ZU LESENDER AUSZUG =>
Bund der Steuerzahler Schuldenuhr tickt noch schneller

Die massive Neuverschuldung des Bundes wird jetzt auch öffentlich sichtbar: Der Bund der Steuerzahler stellte seine "Schuldenuhr" vom bisherigen Wert von 4.439 Euro pro Sekunde auf die neue Verschuldungsgeschwindigkeit von 4.481 Euro pro Sekunde um.

Schuldenuhr tickt noch schneller

Allein der Bund plant für 2010 eine Nettokreditaufnahme in Höhe von 85,8 Milliarden Euro und damit die höchste in der Geschichte der Bundesrepublik.

WAS ZU TUN IST =>
1. Gib aus dem Text über die Schuldenuhr alles von "Die massive Neuverschuldung" bis hinunter zu "Geschichte der Bundesrepublik." wortgetreu wieder.
2. Führe den Text über die Schuldenuhr im Anschluss an seinen letzten Satz fort.
Die Datensätze spielen hierfür keine Rolle.

ZU PRÜFENDE DATEN =>

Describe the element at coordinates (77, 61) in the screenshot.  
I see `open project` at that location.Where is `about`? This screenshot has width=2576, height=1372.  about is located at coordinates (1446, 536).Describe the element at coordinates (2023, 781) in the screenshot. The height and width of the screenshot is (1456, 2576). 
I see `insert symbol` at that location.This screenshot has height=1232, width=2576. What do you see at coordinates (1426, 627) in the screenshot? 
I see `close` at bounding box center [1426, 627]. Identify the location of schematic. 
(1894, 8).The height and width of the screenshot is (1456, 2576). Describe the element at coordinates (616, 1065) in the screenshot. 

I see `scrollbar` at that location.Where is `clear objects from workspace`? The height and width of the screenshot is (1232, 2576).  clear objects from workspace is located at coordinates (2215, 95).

ANTWORTEN IM EINZELNEN =>
1.
Die massive Neuverschuldung des Bundes wird jetzt auch öffentlich sichtbar: Der Bund der Steuerzahler stellte seine "Schuldenuhr" vom bisherigen Wert von 4.439 Euro pro Sekunde auf die neue Verschuldungsgeschwindigkeit von 4.481 Euro pro Sekunde um.

Schuldenuhr tickt noch schneller

Allein der Bund plant für 2010 eine Nettokreditaufnahme in Höhe von 85,8 Milliarden Euro und damit die höchste in der Geschichte der Bundesrepublik.

2.
Die Gesamtverschuldung der öffentlichen Hand liegt derzeit bei geschätzt 1,667 Billionen Euro. Verbandspräsident Karl Heinz Däke warnte, zum Jahresende werde "voraussichtlich an der 1,8-Billionen-Euro-Marke gekratzt". Das sei ein alarmierendes Signal für die Politik, die dringend umsteuern müsse. Neben Subventionsabbau und die Kürzung von Personalausgaben sollte dazu auch eine fünfprozentige Reduzierung der Ausgaben aller Bundesministerien gehören, forderte Däke.

Erst vor einem Jahr hatte der Bund der Steuerzahler die sogenannte Schuldenuhr neu justiert und wegen der Neuverschuldung von Bund Länder und Kommunen plus der Ausgaben für den Finanzmarktstabilisierungsfonds den Sekundenwert von damals 474 Euro fast verzehnfacht.